*BRANO FORNITO*.
>>>>

La sintesi enzimatica di RNA su uno stampo di DNA. Nelle cellule di tutti gli organismi viventi, la trascrizione dell'RNA è una tappa obbligatoria per la sintesi delle proteine e consiste in una reazione di polimerizzazione catalizzata dall'enzima RNA-polimerasi DNA-dipendente, in cui i singoli nucleotidi che costituiscono l'RNA vengono legati l'uno all'altro per formare un filamento polinucleotidico complementare al DNA. La reazione richiede ioni magnesio o manganese, i quattro nucleotidi dell'RNA in forma trifosfata (ATP, GTP, CTP e UTP) e un tratto di DNA di stampo. La sequenza dei nucleotidi dell'RNA è specificata dalla sequenza dei nucleotidi del DNA di stampo, secondo l'appaiamento citosina-guanina, adenina-uracile, timina-adenina. Solo uno dei due filamenti del DNA viene trascritto (filamento codificante) e l'RNA-polimerasi può catalizzare la trascrizione soltanto in una direzione. I diversi tipi di RNA trascritti sono: RNA messaggero (RNAm), RNA ribosomiale (RNAr) e RNA transfer (RNAt). I procarioti possiedono un'unica RNA-polimerasi che trascrive tutti e tre gli RNA, mentre gli eucarioti hanno tre tipi di RNA-polimerasi. Nel DNA sono presenti alcune brevi sequenze di nucleotidi, i promotori, che indicano dove e quando la sintesi dell'RNA deve avvenire, in quanto costituiscono il sito di riconoscimento delle RNA-polimerasi. I promotori di geni diversi hanno alcuni nucleotidi in comune ma differiscono per altri; le differenze nella sequenza sono riconosciute da specifiche proteine nucleari chiamate fattori di trascrizione, necessarie per l'espressione diversificata dei geni nelle diverse cellule di un organismo. La trascrizione procede attraverso tre fasi distinte.

<<<<

*DATI MOSTRATI*.
>>>>

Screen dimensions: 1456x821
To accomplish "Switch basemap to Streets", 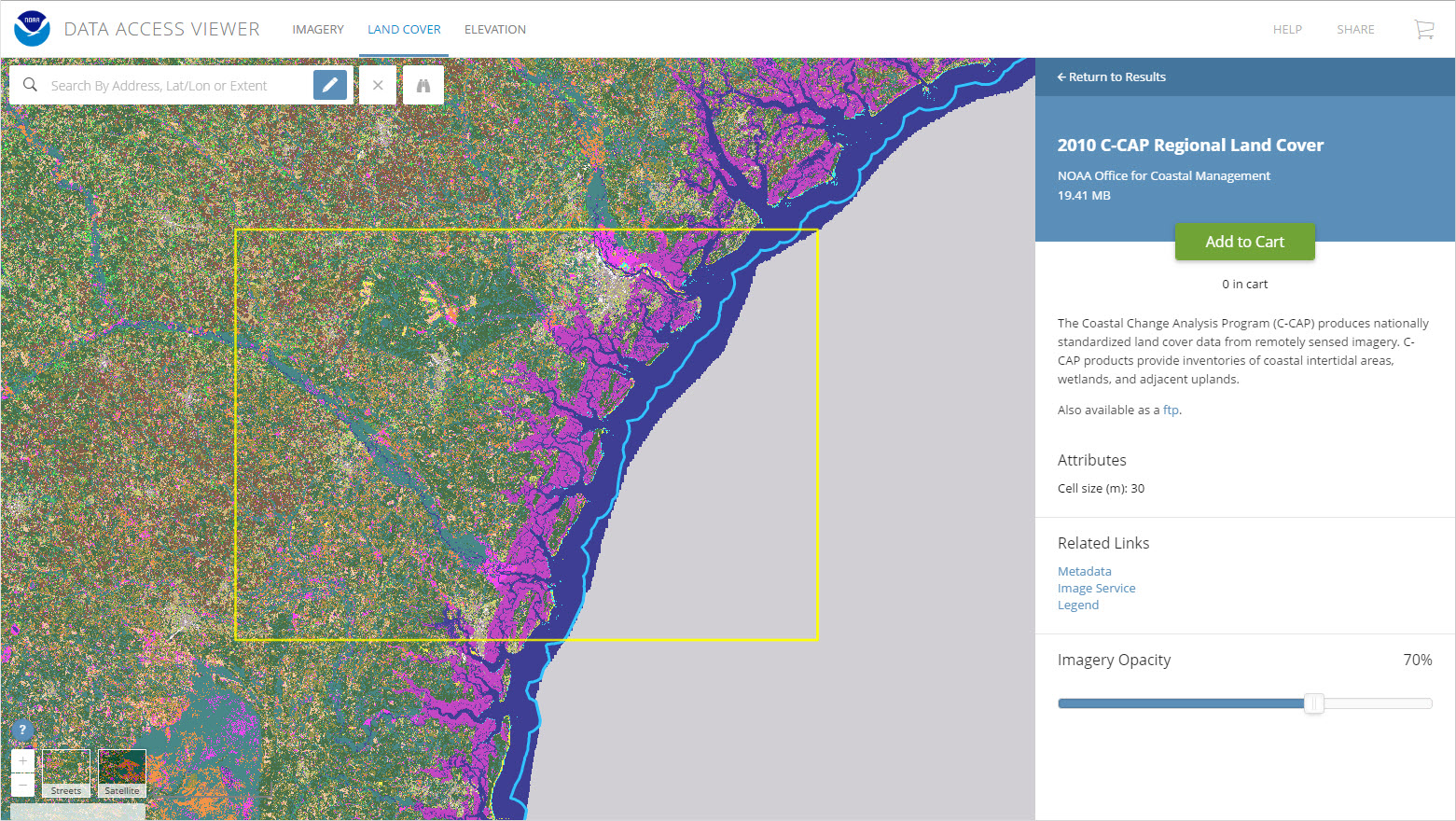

<<<<
>>>>

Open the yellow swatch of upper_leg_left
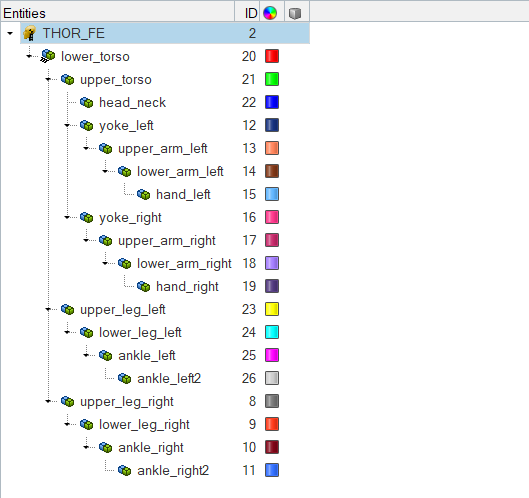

<<<<

*COMPITO 1*.
Indica se ciascuna affermazione concorda con il brano sulla trascrizione dell'RNA, rispondendo sì o no e citando alla lettera le parole del brano che lo stabiliscono: (a) L'RNA-polimerasi può catalizzare la trascrizione in entrambe le direzioni. (b) I procarioti dispongono di una sola RNA-polimerasi. (c) La reazione di trascrizione richiede ioni calcio.
*COMPITO 2*.
Per favore, prosegui il brano sulla trascrizione dell'RNA riprendendo subito dopo la sua ultima frase.
Per questo lavoro i dati non servono.

*RISPOSTA SCRITTA 1*.
(a) No: "l'RNA-polimerasi può catalizzare la trascrizione soltanto in una direzione".
(b) Sì: "I procarioti possiedono un'unica RNA-polimerasi che trascrive tutti e tre gli RNA".
(c) No: "La reazione richiede ioni magnesio o manganese".

*RISPOSTA SCRITTA 2*.
1) Fase di inizio: l'RNA-polimerasi si lega al promotore e i fattori di inizio determinano un'efficiente interazione fra il promotore e l'enzima. In seguito al riconoscimento, l'RNA-polimerasi separa per un breve tratto i due filamenti di DNA e inserisce il primo nucleotide dell'RNA.

2) Fase di allungamento: l'RNA-polimerasi si muove lungo il filamento di DNA e continua ad aggiungere ribonucleotidi trifosfati alla estremità 3' della catena di RNA nascente. L'energia per la reazione di polimerizzazione e la formazione del legame fosfodiesterico è fornita dall'idrolisi dei nucleosidi trifosfati. Alcune proteine (fattori di allungamento) accelerano la reazione legandosi all'RNA-polimerasi. Il DNA si srotola e si riavvolge continuamente a livello del sito di trascrizione, lasciando una zona centrale in cui si forma una breve catena ibrida DNA-RNA.

3) Fase di terminazione: specifiche sequenze di DNA segnalano la fine della regione che deve essere trascritta. Si verifica pertanto l'arresto della reazione di polimerizzazione e il distacco dell'enzima e dell'RNA neosintetizzato. Fattori proteici di terminazione e sequenze di DNA con struttura secondaria a forcina contribuiscono alla destabilizzazione del complesso enzimatico causando la terminazione della trascrizione.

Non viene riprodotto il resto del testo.